Today, China is almost a mirror image. Huge amounts are spent on the military, while militarized “fishing boats” and coast-guard cutters take over millions of miles of international waters in the S. China Sea, building military bases on expanded reef islands, and installing anti-aircraft and anti-ship weaponry there and up and down the shoreline. Civil rights activists – and their attorneys – are jailed every day, human rights don’t exist, and Xi Jinping has made himself emperor for life, enshrining his thoughts, and his name, in the constitution.
But perhaps most disgusting is the move to eliminate the religion and culture of the Uyghur population. After years of burning their places of worship and filling their towns with Han Chinese nationals, Xi apparently lost patience. Today, as many as 3 million Uyghurs are in Chinese concentration camps, held indefinitely, until they die or are “re-educated.” Meanwhile, nightmarish facial-recognition and AI systems track every Chinese in real time.
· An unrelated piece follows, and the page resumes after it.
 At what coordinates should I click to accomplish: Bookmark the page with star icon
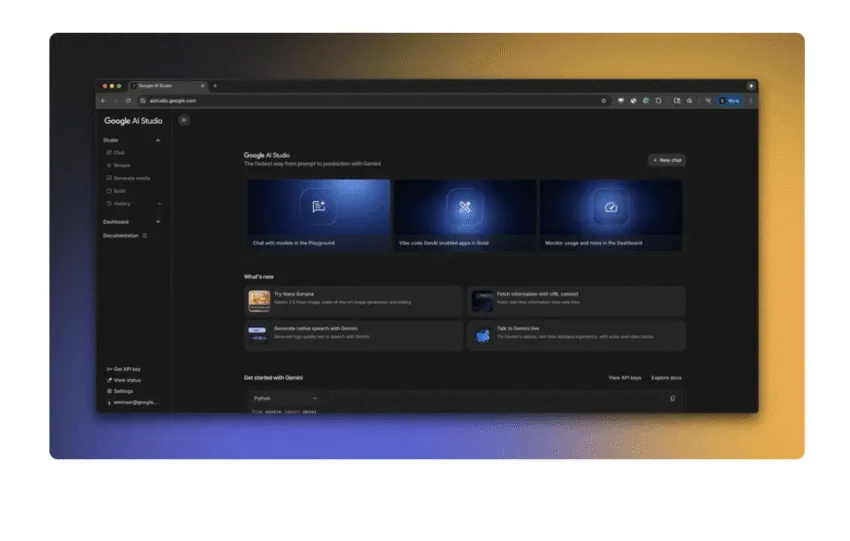tap(603, 101)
In this week’s transcript from FiRe, our members will have a chance to understand the Uyghur experience in China on a personal level. There is nothing I can say here that would be more graphic or compelling than what you are about to read below.
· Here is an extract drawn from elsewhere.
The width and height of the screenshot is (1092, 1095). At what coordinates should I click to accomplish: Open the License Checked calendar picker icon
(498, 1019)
Finally, just as in 1939, the large global corporations, motivated only by quarterly earnings, argue for peace and understanding. When WWII began, it was IBM that counted the Jews on their way to the camps, and Ford and others that used shell companies to keep selling to the Nazi war machine.
But today is different from 1939: we don’t have ignorance as an excuse. No one can say they didn’t know what to expect, or what China was doing. Today, the world is fully aware of “The Real China.” Bent on global domination by any means, guilty of massive human-rights violations, and terrifying in its dictatorship’s single-mindedness, China is on a determined Belt and Road path to its goal.
Today, no corporation in the world can profess ignorance of the real China. And yet, Apple’s Tim Cook continues to lobby President Trump to take it easy on China, while Qualcomm builds supercomputers for the Chinese and lobbies the DoD to get permission to sell chips to their military.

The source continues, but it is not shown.